_Work order:_
Beginning with the line where "This screenshot has width=1568, height=716." appears, repeat every remaining line of the entries exactly, the last line included.

(Collected data entries)
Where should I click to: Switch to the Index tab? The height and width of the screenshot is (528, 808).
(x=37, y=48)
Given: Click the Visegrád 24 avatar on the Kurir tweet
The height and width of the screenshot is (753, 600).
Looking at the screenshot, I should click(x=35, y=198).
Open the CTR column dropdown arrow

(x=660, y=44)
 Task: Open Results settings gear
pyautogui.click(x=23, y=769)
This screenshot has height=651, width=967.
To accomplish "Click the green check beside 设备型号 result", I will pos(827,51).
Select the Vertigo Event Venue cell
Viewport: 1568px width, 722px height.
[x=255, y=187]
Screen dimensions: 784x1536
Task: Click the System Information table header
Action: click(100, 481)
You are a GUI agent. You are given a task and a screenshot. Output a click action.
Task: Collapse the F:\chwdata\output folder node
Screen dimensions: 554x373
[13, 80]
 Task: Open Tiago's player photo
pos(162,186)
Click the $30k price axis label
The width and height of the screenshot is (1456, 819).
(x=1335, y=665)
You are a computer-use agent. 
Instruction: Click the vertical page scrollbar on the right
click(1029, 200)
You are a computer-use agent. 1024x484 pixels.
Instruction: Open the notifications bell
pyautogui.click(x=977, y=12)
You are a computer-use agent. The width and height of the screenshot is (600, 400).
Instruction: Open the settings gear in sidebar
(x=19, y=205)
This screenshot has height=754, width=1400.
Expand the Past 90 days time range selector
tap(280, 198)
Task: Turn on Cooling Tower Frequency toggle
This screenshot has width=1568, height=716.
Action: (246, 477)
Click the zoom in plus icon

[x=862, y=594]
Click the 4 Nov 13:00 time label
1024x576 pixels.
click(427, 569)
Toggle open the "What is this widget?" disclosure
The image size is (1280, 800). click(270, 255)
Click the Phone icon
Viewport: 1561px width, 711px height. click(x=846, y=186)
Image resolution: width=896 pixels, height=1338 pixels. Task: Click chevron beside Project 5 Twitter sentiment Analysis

_Task output:_
This screenshot has width=1568, height=716.
Action: (246, 477)
Click the zoom in plus icon

[x=862, y=594]
Click the 4 Nov 13:00 time label
1024x576 pixels.
click(427, 569)
Toggle open the "What is this widget?" disclosure
The image size is (1280, 800). click(270, 255)
Click the Phone icon
Viewport: 1561px width, 711px height. click(x=846, y=186)
Image resolution: width=896 pixels, height=1338 pixels. Task: Click chevron beside Project 5 Twitter sentiment Analysis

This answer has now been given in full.